The Aristocats
But with the nice ones is “The Aristocats.” It is fun and light, too, with strong characterization and the rightness of Phil Harris (O’Malley the Alley Cat) and Eva Gabor (Duchess, the mother cat) in their voices. It’s kind of a musical, too; when O’Malley strolls along the riverbank singing about his sterling qualities you can’t help but be entertained.
A lot of “family” movies are dizzyingly dull for anyone else in the family over 12 years old. I think it’s safe to say that “The Aristocats” does not fall into that dreadful category of simple-mindedness; if you have to take kids to it, you won’t suffer.
Indeed, much of the laughter on Saturday afternoon seemed to come from adults. That’s a compliment for Wolfgang Reitherman and Winston Hibler who have managed to tell their story simply enough for children yet with a high degree of visual sophistication. The movements of the animated characters are “real” yet stylized enough to give them distinct personalities. O’Malley struts. Duchess slinks. The three little kittens are dainty one minute, stalwart and pugnacious the next. It seems silly to write about how kittens walk, but it occurred to me during “The Aristocats” that such things make all the difference.
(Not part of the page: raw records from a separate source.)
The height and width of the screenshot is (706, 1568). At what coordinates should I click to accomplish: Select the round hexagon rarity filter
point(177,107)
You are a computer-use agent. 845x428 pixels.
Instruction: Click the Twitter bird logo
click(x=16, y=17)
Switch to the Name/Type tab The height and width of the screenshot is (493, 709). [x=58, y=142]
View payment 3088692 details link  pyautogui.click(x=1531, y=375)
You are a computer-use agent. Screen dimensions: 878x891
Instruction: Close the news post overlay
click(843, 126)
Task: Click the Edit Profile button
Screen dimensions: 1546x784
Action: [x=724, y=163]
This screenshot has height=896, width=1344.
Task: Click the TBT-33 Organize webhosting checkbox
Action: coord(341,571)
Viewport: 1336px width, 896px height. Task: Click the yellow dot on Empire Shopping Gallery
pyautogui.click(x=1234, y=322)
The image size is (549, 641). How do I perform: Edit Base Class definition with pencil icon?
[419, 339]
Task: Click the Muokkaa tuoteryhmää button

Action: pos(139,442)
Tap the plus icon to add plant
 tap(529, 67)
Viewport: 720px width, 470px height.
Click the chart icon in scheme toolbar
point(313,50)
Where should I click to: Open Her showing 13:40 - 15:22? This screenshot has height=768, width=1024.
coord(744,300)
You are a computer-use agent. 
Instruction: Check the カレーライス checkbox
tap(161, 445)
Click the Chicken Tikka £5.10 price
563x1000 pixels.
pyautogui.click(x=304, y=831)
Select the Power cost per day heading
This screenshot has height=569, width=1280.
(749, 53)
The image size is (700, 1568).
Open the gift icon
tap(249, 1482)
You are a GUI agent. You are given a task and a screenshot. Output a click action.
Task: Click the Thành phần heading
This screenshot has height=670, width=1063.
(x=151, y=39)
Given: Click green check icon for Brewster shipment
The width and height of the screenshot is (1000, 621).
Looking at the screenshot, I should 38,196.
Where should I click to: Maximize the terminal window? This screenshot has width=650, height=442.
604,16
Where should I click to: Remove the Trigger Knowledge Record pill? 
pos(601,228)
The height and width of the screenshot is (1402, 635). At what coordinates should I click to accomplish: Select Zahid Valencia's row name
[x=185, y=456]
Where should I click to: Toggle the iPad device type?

At several neighborhood theaters, “The Aristocats” is on a double bill with “In Search of the Castaways,” a distinctly second-rate effort. It was one of Disney’s early-1960s efforts at establishing Hayley Mills as the new Shirley Temple and if memory serves John Mills plays her grizzled old sea dog father who sails around looking for treasure.
I’m not sure memory serves though; I mentioned “Castaways” to Mills when he was in town recently and dang if he hadn’t completely forgotten it. After I reconstructed a hazy plot outline, he did seem to remember it slightly: “It was a bloody awful bore, is all I remember,” he said accurately.